Stored items
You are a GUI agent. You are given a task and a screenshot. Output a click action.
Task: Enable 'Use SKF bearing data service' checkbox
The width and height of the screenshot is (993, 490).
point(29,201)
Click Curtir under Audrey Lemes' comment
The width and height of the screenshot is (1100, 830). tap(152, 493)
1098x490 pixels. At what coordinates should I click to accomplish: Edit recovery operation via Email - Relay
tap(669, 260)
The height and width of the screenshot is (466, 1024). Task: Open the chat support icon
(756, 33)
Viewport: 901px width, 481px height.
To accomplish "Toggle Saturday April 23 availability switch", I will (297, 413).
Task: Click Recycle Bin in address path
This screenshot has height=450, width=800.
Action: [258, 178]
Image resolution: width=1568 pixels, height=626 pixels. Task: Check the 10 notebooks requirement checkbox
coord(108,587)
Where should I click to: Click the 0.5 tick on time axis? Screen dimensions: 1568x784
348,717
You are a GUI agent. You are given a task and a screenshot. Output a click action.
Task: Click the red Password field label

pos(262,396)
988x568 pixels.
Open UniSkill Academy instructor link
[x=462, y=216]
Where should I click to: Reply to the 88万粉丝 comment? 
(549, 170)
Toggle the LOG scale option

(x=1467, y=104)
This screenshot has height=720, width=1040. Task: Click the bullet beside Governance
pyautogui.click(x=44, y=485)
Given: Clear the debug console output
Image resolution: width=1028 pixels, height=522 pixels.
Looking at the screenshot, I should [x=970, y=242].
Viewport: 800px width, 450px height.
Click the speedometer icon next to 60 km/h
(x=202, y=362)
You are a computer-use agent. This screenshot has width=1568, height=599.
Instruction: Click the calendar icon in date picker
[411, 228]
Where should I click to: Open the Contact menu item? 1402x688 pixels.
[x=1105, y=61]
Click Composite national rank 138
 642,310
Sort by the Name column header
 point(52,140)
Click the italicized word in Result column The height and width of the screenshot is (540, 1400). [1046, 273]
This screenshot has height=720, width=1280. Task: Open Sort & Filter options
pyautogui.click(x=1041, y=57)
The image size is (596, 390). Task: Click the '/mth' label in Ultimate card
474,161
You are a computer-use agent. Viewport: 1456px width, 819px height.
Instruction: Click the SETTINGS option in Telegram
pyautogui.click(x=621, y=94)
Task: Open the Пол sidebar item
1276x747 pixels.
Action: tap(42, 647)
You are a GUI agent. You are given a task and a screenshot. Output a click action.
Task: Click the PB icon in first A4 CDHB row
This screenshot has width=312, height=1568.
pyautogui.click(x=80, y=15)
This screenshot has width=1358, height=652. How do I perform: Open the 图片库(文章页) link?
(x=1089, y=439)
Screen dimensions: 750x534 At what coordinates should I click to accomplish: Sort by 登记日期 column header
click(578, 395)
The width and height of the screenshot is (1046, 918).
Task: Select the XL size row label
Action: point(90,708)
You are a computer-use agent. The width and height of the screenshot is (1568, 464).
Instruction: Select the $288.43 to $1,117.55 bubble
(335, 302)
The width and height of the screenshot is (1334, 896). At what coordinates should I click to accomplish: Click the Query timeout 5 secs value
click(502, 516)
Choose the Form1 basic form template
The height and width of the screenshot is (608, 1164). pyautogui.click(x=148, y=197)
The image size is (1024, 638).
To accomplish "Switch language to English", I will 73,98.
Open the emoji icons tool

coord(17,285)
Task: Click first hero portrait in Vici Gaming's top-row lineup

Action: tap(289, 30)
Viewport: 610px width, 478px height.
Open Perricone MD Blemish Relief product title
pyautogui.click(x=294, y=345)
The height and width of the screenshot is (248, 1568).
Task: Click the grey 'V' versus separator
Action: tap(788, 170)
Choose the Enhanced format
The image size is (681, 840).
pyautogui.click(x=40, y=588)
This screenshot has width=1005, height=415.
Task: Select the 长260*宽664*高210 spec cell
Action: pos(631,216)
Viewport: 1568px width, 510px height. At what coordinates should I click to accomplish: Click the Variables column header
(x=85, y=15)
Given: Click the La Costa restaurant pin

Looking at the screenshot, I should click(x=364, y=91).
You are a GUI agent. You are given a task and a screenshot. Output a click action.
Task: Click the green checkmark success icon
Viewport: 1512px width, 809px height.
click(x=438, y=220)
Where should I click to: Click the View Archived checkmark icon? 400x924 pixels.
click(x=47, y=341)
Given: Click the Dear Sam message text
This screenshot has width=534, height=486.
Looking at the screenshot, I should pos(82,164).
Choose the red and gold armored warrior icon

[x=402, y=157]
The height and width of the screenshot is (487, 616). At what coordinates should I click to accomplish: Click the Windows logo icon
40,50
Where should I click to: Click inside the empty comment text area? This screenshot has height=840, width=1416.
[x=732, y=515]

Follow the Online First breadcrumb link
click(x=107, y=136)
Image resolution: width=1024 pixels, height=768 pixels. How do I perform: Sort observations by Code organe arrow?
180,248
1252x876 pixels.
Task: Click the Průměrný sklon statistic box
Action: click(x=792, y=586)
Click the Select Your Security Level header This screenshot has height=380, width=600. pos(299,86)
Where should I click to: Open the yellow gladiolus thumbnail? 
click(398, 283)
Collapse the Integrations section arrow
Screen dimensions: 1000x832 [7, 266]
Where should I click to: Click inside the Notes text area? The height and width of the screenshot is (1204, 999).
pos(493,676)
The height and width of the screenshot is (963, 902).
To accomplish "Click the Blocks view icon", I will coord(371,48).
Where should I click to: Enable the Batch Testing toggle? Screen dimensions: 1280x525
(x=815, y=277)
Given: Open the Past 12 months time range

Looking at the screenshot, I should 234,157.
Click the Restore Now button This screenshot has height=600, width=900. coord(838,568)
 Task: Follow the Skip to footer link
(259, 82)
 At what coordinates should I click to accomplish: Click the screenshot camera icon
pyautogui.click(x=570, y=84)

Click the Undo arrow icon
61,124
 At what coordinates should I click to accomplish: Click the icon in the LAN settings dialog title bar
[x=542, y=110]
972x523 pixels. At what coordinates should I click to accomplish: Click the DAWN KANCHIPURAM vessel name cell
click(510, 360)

## EXERCISE OBJECTIVE
Return every record above exactly as it appears.

## RESPONSE BELOW
You are a GUI agent. You are given a task and a screenshot. Output a click action.
Task: Enable 'Use SKF bearing data service' checkbox
The width and height of the screenshot is (993, 490).
point(29,201)
Click Curtir under Audrey Lemes' comment
The width and height of the screenshot is (1100, 830). tap(152, 493)
1098x490 pixels. At what coordinates should I click to accomplish: Edit recovery operation via Email - Relay
tap(669, 260)
The height and width of the screenshot is (466, 1024). Task: Open the chat support icon
(756, 33)
Viewport: 901px width, 481px height.
To accomplish "Toggle Saturday April 23 availability switch", I will (297, 413).
Task: Click Recycle Bin in address path
This screenshot has height=450, width=800.
Action: [258, 178]
Image resolution: width=1568 pixels, height=626 pixels. Task: Check the 10 notebooks requirement checkbox
coord(108,587)
Where should I click to: Click the 0.5 tick on time axis? Screen dimensions: 1568x784
348,717
You are a GUI agent. You are given a task and a screenshot. Output a click action.
Task: Click the red Password field label

pos(262,396)
988x568 pixels.
Open UniSkill Academy instructor link
[x=462, y=216]
Where should I click to: Reply to the 88万粉丝 comment? 
(549, 170)
Toggle the LOG scale option

(x=1467, y=104)
This screenshot has height=720, width=1040. Task: Click the bullet beside Governance
pyautogui.click(x=44, y=485)
Given: Clear the debug console output
Image resolution: width=1028 pixels, height=522 pixels.
Looking at the screenshot, I should [x=970, y=242].
Viewport: 800px width, 450px height.
Click the speedometer icon next to 60 km/h
(x=202, y=362)
You are a computer-use agent. This screenshot has width=1568, height=599.
Instruction: Click the calendar icon in date picker
[411, 228]
Where should I click to: Open the Contact menu item? 1402x688 pixels.
[x=1105, y=61]
Click Composite national rank 138
 642,310
Sort by the Name column header
 point(52,140)
Click the italicized word in Result column The height and width of the screenshot is (540, 1400). [1046, 273]
This screenshot has height=720, width=1280. Task: Open Sort & Filter options
pyautogui.click(x=1041, y=57)
The image size is (596, 390). Task: Click the '/mth' label in Ultimate card
474,161
You are a computer-use agent. Viewport: 1456px width, 819px height.
Instruction: Click the SETTINGS option in Telegram
pyautogui.click(x=621, y=94)
Task: Open the Пол sidebar item
1276x747 pixels.
Action: tap(42, 647)
You are a GUI agent. You are given a task and a screenshot. Output a click action.
Task: Click the PB icon in first A4 CDHB row
This screenshot has width=312, height=1568.
pyautogui.click(x=80, y=15)
This screenshot has width=1358, height=652. How do I perform: Open the 图片库(文章页) link?
(x=1089, y=439)
Screen dimensions: 750x534 At what coordinates should I click to accomplish: Sort by 登记日期 column header
click(578, 395)
The width and height of the screenshot is (1046, 918).
Task: Select the XL size row label
Action: point(90,708)
You are a computer-use agent. The width and height of the screenshot is (1568, 464).
Instruction: Select the $288.43 to $1,117.55 bubble
(335, 302)
The width and height of the screenshot is (1334, 896). At what coordinates should I click to accomplish: Click the Query timeout 5 secs value
click(502, 516)
Choose the Form1 basic form template
The height and width of the screenshot is (608, 1164). pyautogui.click(x=148, y=197)
The image size is (1024, 638).
To accomplish "Switch language to English", I will 73,98.
Open the emoji icons tool

coord(17,285)
Task: Click first hero portrait in Vici Gaming's top-row lineup

Action: tap(289, 30)
Viewport: 610px width, 478px height.
Open Perricone MD Blemish Relief product title
pyautogui.click(x=294, y=345)
The height and width of the screenshot is (248, 1568).
Task: Click the grey 'V' versus separator
Action: tap(788, 170)
Choose the Enhanced format
The image size is (681, 840).
pyautogui.click(x=40, y=588)
This screenshot has width=1005, height=415.
Task: Select the 长260*宽664*高210 spec cell
Action: pos(631,216)
Viewport: 1568px width, 510px height. At what coordinates should I click to accomplish: Click the Variables column header
(x=85, y=15)
Given: Click the La Costa restaurant pin

Looking at the screenshot, I should click(x=364, y=91).
You are a GUI agent. You are given a task and a screenshot. Output a click action.
Task: Click the green checkmark success icon
Viewport: 1512px width, 809px height.
click(x=438, y=220)
Where should I click to: Click the View Archived checkmark icon? 400x924 pixels.
click(x=47, y=341)
Given: Click the Dear Sam message text
This screenshot has width=534, height=486.
Looking at the screenshot, I should pos(82,164).
Choose the red and gold armored warrior icon

[x=402, y=157]
The height and width of the screenshot is (487, 616). At what coordinates should I click to accomplish: Click the Windows logo icon
40,50
Where should I click to: Click inside the empty comment text area? This screenshot has height=840, width=1416.
[x=732, y=515]

Follow the Online First breadcrumb link
click(x=107, y=136)
Image resolution: width=1024 pixels, height=768 pixels. How do I perform: Sort observations by Code organe arrow?
180,248
1252x876 pixels.
Task: Click the Průměrný sklon statistic box
Action: click(x=792, y=586)
Click the Select Your Security Level header This screenshot has height=380, width=600. pos(299,86)
Where should I click to: Open the yellow gladiolus thumbnail? 
click(398, 283)
Collapse the Integrations section arrow
Screen dimensions: 1000x832 [7, 266]
Where should I click to: Click inside the Notes text area? The height and width of the screenshot is (1204, 999).
pos(493,676)
The height and width of the screenshot is (963, 902).
To accomplish "Click the Blocks view icon", I will coord(371,48).
Where should I click to: Enable the Batch Testing toggle? Screen dimensions: 1280x525
(x=815, y=277)
Given: Open the Past 12 months time range

Looking at the screenshot, I should 234,157.
Click the Restore Now button This screenshot has height=600, width=900. coord(838,568)
 Task: Follow the Skip to footer link
(259, 82)
 At what coordinates should I click to accomplish: Click the screenshot camera icon
pyautogui.click(x=570, y=84)

Click the Undo arrow icon
61,124
 At what coordinates should I click to accomplish: Click the icon in the LAN settings dialog title bar
[x=542, y=110]
972x523 pixels. At what coordinates should I click to accomplish: Click the DAWN KANCHIPURAM vessel name cell
click(510, 360)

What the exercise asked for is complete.